Documento o mostra que quatro horas antes do início oficial da incursão nos complexos do Alemão e da Penha policiais já haviam se envolvido em confrontos armados com criminosos alertados sobre a ação.
As forças de segurança do Rio de Janeiro sabiam que a operação policial realizada na terça (28) havia vazado horas antes de sua execução. Um documento obtido pela Folha de S.Paulo mostra que, por volta da 1h da manhã, quatro horas antes do início oficial da incursão nos complexos do Alemão e da Penha, policiais já haviam se envolvido em confrontos armados com criminosos alertados sobre a ação.
Naquele momento, cerca de 20 homens em motocicletas entraram em confronto com agentes em um dos acessos aos conglomerados de favela. Dois deles foram atingidos e morreram posteriormente no Hospital Salgado Filho. O episódio, segundo os próprios registros policiais, foi o primeiro indício de que o plano da operação havia sido comprometido.

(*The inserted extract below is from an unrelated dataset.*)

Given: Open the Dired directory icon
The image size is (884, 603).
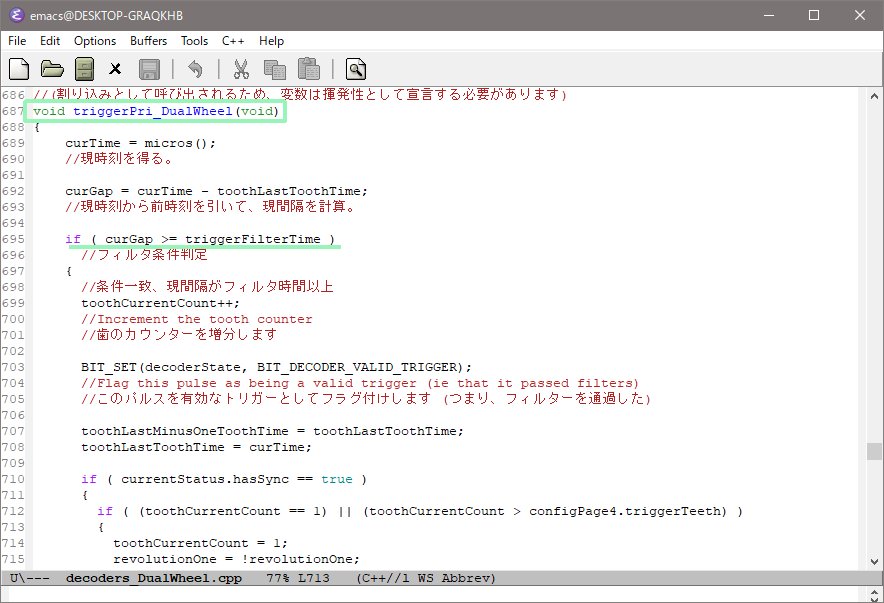Looking at the screenshot, I should 85,69.
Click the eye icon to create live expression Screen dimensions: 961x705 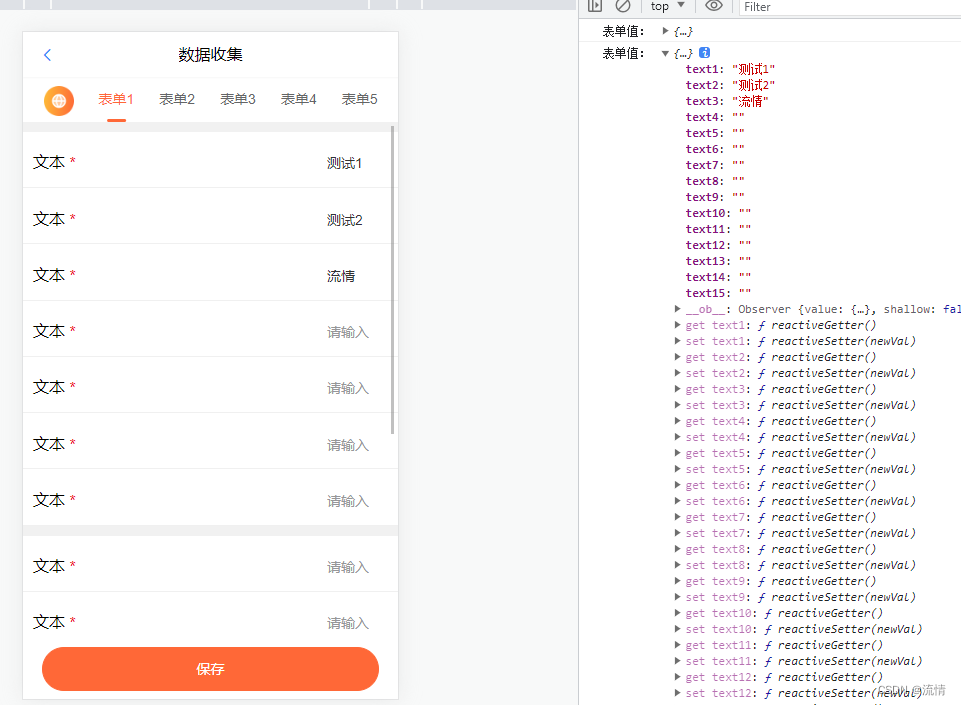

De acordo com o documento, os policiais militares realizavam patrulhamento de rotina na Estrada Ademar Bibiano, em Del Castilho, quando se depararam com o grupo de motociclistas saindo do Complexo do Alemão. Ao perceberem a viatura, os suspeitos fugiram em direção à Avenida Itaoca, disparando contra os agentes.
O confronto se estendeu até as imediações da estação de Bonsucesso, da SuperVia. No local, três policiais, um subtenente e dois sargentos, revidaram com 25 disparos de fuzil. “Após estabilização do terreno, os PMs fizeram um 360º e localizaram os referidos homens baleados/feridos, sendo que um portava um fuzil Taurus T4 cal 5.56 e o outro uma pistola Glock 9mm, além de três granadas caseiras”, diz o registro.
Os policiais afirmaram que os dois feridos “ainda apresentavam sinais vitais” e foram levados ao hospital, onde morreram. Eles ainda não haviam sido identificados até a publicação do documento. Antes de morrer, ambos se apresentaram como chefes do Comando Vermelho no Espírito Santo.